▸ **TASK INSTRUCTIONS**
Convert every line of the entries below into a Markdown table with the columns No. and Text, giving each line its own numbered row and leaving out blank lines.

··· LISTED ENTRIES

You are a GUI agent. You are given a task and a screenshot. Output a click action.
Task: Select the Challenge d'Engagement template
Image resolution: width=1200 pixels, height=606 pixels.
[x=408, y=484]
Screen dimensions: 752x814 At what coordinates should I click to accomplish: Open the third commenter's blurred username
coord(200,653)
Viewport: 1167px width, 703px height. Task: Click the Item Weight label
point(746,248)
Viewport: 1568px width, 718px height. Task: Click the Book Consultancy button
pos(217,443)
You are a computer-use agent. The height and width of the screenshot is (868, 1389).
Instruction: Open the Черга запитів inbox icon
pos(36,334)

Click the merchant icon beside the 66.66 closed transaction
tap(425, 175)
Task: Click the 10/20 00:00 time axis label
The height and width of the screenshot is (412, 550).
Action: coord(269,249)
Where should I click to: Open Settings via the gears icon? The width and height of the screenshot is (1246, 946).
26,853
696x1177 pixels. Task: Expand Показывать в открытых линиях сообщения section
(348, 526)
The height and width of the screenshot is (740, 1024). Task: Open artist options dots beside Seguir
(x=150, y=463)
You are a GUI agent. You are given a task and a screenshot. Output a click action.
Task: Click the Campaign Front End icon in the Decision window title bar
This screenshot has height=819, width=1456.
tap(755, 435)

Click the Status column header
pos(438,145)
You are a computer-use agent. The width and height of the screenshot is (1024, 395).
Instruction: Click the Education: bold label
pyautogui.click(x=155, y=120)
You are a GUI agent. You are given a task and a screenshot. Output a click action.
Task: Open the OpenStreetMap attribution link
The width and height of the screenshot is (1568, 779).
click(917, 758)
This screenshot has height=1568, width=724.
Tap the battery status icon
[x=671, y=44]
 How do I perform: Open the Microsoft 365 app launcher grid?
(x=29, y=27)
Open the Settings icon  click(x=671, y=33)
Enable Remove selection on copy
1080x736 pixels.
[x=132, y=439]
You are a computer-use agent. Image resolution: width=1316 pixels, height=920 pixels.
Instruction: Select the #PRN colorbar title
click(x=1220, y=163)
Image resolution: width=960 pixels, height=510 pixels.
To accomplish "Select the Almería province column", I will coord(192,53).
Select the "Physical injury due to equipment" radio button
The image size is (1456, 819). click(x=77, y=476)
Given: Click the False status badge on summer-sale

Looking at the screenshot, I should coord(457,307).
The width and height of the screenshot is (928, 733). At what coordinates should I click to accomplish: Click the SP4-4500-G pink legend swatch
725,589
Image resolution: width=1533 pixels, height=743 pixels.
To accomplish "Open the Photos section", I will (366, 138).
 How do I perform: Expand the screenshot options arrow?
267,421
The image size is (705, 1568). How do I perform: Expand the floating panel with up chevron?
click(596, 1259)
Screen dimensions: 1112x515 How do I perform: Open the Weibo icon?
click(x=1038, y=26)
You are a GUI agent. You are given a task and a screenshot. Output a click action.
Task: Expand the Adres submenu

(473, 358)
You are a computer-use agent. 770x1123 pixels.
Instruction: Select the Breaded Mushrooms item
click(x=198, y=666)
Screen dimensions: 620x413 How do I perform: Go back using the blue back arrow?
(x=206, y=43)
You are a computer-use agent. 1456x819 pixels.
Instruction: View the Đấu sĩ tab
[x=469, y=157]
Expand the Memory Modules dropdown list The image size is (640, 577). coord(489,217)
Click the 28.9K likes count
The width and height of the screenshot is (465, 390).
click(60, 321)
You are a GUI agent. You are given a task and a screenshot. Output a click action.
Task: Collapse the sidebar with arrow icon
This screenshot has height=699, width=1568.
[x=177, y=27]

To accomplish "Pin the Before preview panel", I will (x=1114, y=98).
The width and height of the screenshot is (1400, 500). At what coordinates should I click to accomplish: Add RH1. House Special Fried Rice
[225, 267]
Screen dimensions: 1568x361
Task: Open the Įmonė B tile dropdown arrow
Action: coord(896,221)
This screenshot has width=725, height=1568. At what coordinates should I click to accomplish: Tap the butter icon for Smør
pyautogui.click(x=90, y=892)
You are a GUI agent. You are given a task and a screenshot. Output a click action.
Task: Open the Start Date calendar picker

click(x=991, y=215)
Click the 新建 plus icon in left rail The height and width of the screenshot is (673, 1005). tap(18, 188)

······

▸ **WORKED SOLUTION**
| No. | Text |
|---|---|
| 1 | You are a GUI agent. You are given a task and a screenshot. Output a click action. |
| 2 | Task: Select the Challenge d'Engagement template |
| 3 | Image resolution: width=1200 pixels, height=606 pixels. |
| 4 | [x=408, y=484] |
| 5 | Screen dimensions: 752x814 At what coordinates should I click to accomplish: Open the third commenter's blurred username |
| 6 | coord(200,653) |
| 7 | Viewport: 1167px width, 703px height. Task: Click the Item Weight label |
| 8 | point(746,248) |
| 9 | Viewport: 1568px width, 718px height. Task: Click the Book Consultancy button |
| 10 | pos(217,443) |
| 11 | You are a computer-use agent. The height and width of the screenshot is (868, 1389). |
| 12 | Instruction: Open the Черга запитів inbox icon |
| 13 | pos(36,334) |
| 14 | Click the merchant icon beside the 66.66 closed transaction |
| 15 | tap(425, 175) |
| 16 | Task: Click the 10/20 00:00 time axis label |
| 17 | The height and width of the screenshot is (412, 550). |
| 18 | Action: coord(269,249) |
| 19 | Where should I click to: Open Settings via the gears icon? The width and height of the screenshot is (1246, 946). |
| 20 | 26,853 |
| 21 | 696x1177 pixels. Task: Expand Показывать в открытых линиях сообщения section |
| 22 | (348, 526) |
| 23 | The height and width of the screenshot is (740, 1024). Task: Open artist options dots beside Seguir |
| 24 | (x=150, y=463) |
| 25 | You are a GUI agent. You are given a task and a screenshot. Output a click action. |
| 26 | Task: Click the Campaign Front End icon in the Decision window title bar |
| 27 | This screenshot has height=819, width=1456. |
| 28 | tap(755, 435) |
| 29 | Click the Status column header |
| 30 | pos(438,145) |
| 31 | You are a computer-use agent. The width and height of the screenshot is (1024, 395). |
| 32 | Instruction: Click the Education: bold label |
| 33 | pyautogui.click(x=155, y=120) |
| 34 | You are a GUI agent. You are given a task and a screenshot. Output a click action. |
| 35 | Task: Open the OpenStreetMap attribution link |
| 36 | The width and height of the screenshot is (1568, 779). |
| 37 | click(917, 758) |
| 38 | This screenshot has height=1568, width=724. |
| 39 | Tap the battery status icon |
| 40 | [x=671, y=44] |
| 41 |  How do I perform: Open the Microsoft 365 app launcher grid? |
| 42 | (x=29, y=27) |
| 43 | Open the Settings icon  click(x=671, y=33) |
| 44 | Enable Remove selection on copy |
| 45 | 1080x736 pixels. |
| 46 | [x=132, y=439] |
| 47 | You are a computer-use agent. Image resolution: width=1316 pixels, height=920 pixels. |
| 48 | Instruction: Select the #PRN colorbar title |
| 49 | click(x=1220, y=163) |
| 50 | Image resolution: width=960 pixels, height=510 pixels. |
| 51 | To accomplish "Select the Almería province column", I will coord(192,53). |
| 52 | Select the "Physical injury due to equipment" radio button |
| 53 | The image size is (1456, 819). click(x=77, y=476) |
| 54 | Given: Click the False status badge on summer-sale |
| 55 | Looking at the screenshot, I should coord(457,307). |
| 56 | The width and height of the screenshot is (928, 733). At what coordinates should I click to accomplish: Click the SP4-4500-G pink legend swatch |
| 57 | 725,589 |
| 58 | Image resolution: width=1533 pixels, height=743 pixels. |
| 59 | To accomplish "Open the Photos section", I will (366, 138). |
| 60 |  How do I perform: Expand the screenshot options arrow? |
| 61 | 267,421 |
| 62 | The image size is (705, 1568). How do I perform: Expand the floating panel with up chevron? |
| 63 | click(596, 1259) |
| 64 | Screen dimensions: 1112x515 How do I perform: Open the Weibo icon? |
| 65 | click(x=1038, y=26) |
| 66 | You are a GUI agent. You are given a task and a screenshot. Output a click action. |
| 67 | Task: Expand the Adres submenu |
| 68 | (473, 358) |
| 69 | You are a computer-use agent. 770x1123 pixels. |
| 70 | Instruction: Select the Breaded Mushrooms item |
| 71 | click(x=198, y=666) |
| 72 | Screen dimensions: 620x413 How do I perform: Go back using the blue back arrow? |
| 73 | (x=206, y=43) |
| 74 | You are a computer-use agent. 1456x819 pixels. |
| 75 | Instruction: View the Đấu sĩ tab |
| 76 | [x=469, y=157] |
| 77 | Expand the Memory Modules dropdown list The image size is (640, 577). coord(489,217) |
| 78 | Click the 28.9K likes count |
| 79 | The width and height of the screenshot is (465, 390). |
| 80 | click(60, 321) |
| 81 | You are a GUI agent. You are given a task and a screenshot. Output a click action. |
| 82 | Task: Collapse the sidebar with arrow icon |
| 83 | This screenshot has height=699, width=1568. |
| 84 | [x=177, y=27] |
| 85 | To accomplish "Pin the Before preview panel", I will (x=1114, y=98). |
| 86 | The width and height of the screenshot is (1400, 500). At what coordinates should I click to accomplish: Add RH1. House Special Fried Rice |
| 87 | [225, 267] |
| 88 | Screen dimensions: 1568x361 |
| 89 | Task: Open the Įmonė B tile dropdown arrow |
| 90 | Action: coord(896,221) |
| 91 | This screenshot has width=725, height=1568. At what coordinates should I click to accomplish: Tap the butter icon for Smør |
| 92 | pyautogui.click(x=90, y=892) |
| 93 | You are a GUI agent. You are given a task and a screenshot. Output a click action. |
| 94 | Task: Open the Start Date calendar picker |
| 95 | click(x=991, y=215) |
| 96 | Click the 新建 plus icon in left rail The height and width of the screenshot is (673, 1005). tap(18, 188) |